Once the markets are flooded with artificially propagated Pk, we no longer have to fear the greed driven destruction that took place of this species in known habitats. We can then go back to a given depleted habitat and sow seeds from nursery plants in Peru known to have been collected from that habitat. A well known orchid collector and nursery owner in Moyobamba has discussed this with me as something he wants to do. I support him. The fact is that orchid collectors generally are less destructive to orchid species than slash and burn farming and the clear cutting of forests.


----------



## smartie2000 (Jan 14, 2007)

:sob: those are horrible things going on in Moyobamba there! The price to pay there not only includes money but includes all the death that occurs.


----------



## Stephan (Jan 14, 2007)

Just think what's been happening in the name of feeding people's stomachs there in South America now for quite a few years then. Collecting plants for profit is wrong. Collecting to save them from slash and burn farmers is ?????.

Given the limited range of this and other plants/variants, what has been lost here and in Indonesia where slash and burn farming pays no attention to the preservation of the local fauna (orangutangs in Indonesia) and flora?

Where is the "intent" of CITES there???

I hate self serving, counter productive and ill thought red tape.

Cheers
Stephan


----------



## Rob Zuiderwijk (Jan 14, 2007)

Lance,

Thank you for this interesting, informative report.

All the best,

Rob.


----------



## NYEric (Jan 14, 2007)

Stephan said:


> Just think what's been happening in the name of feeding people's stomachs there in South America now for quite a few years then. Collecting plants for profit is wrong. Collecting to save them from slash and burn farmers is ?????.
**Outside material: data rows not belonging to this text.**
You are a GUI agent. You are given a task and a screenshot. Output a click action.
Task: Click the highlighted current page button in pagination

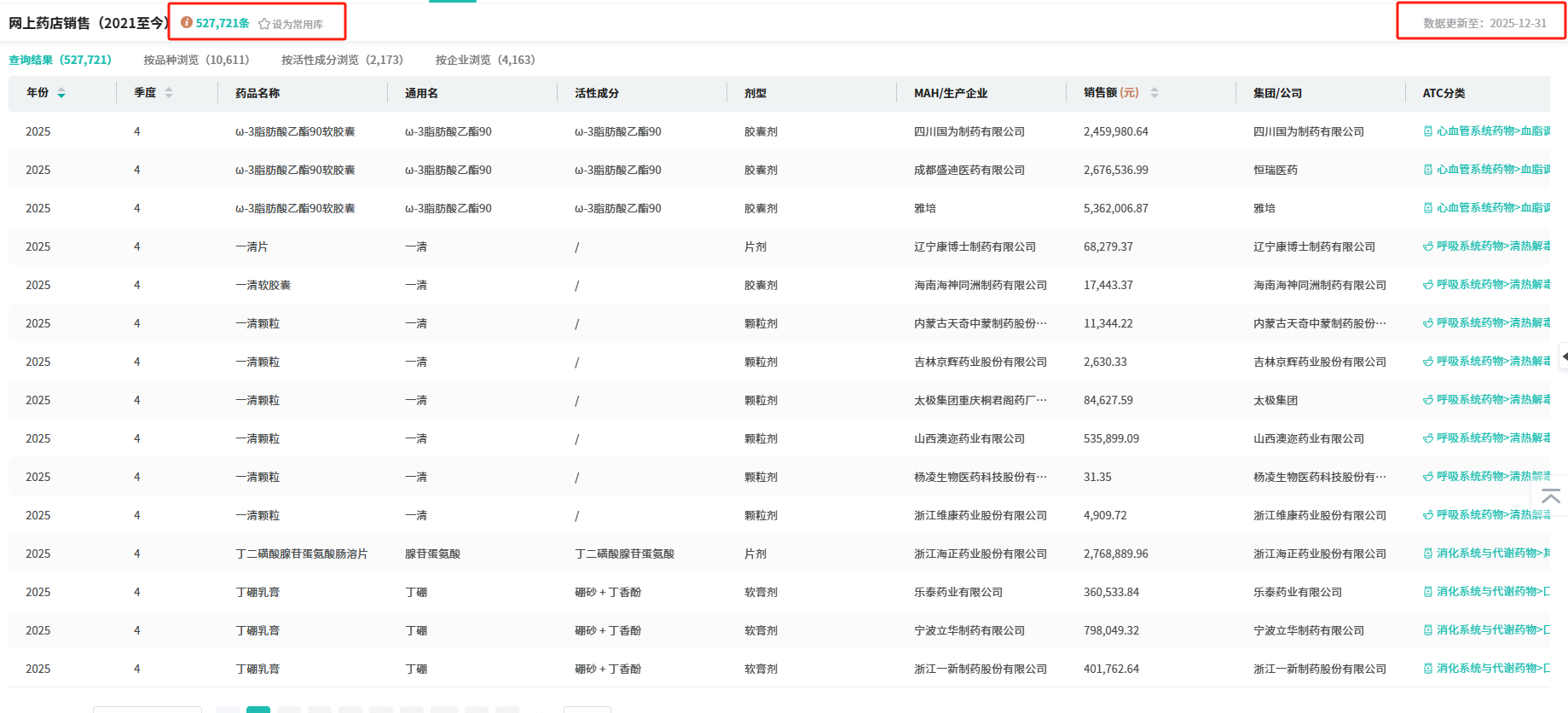point(257,709)
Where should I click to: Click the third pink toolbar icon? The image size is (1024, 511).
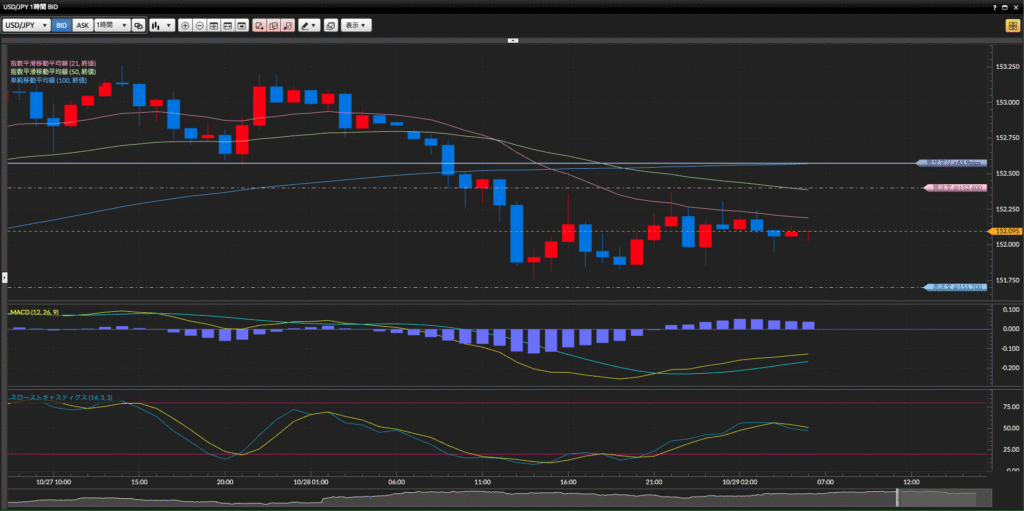287,25
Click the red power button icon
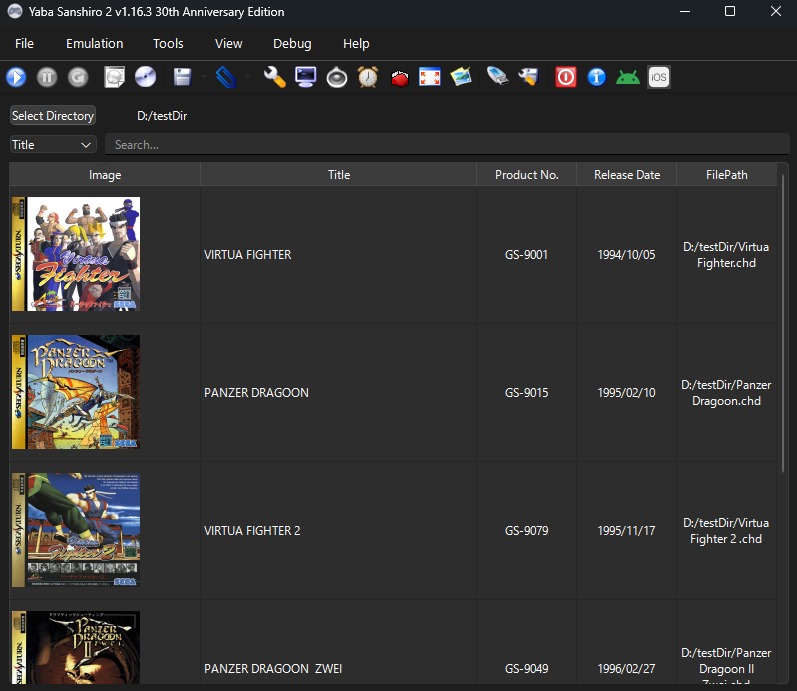The height and width of the screenshot is (691, 797). (566, 77)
Stephan, I cannot totally agree with you. Certainly native American corn is as rare as Phrag. kovachii, the difference is that it was cultivated. If groups were aware and programs developed to get indegenous people to set aside local areas for long term development of the resources then hopefully the plants would be cultivated also. If you told a group of farmers to hold of on killing the native plants to grow food crops and the middlemen didn't make a gazillion times the profit maybe some would try to cultivate the, then more profitable orchids?


----------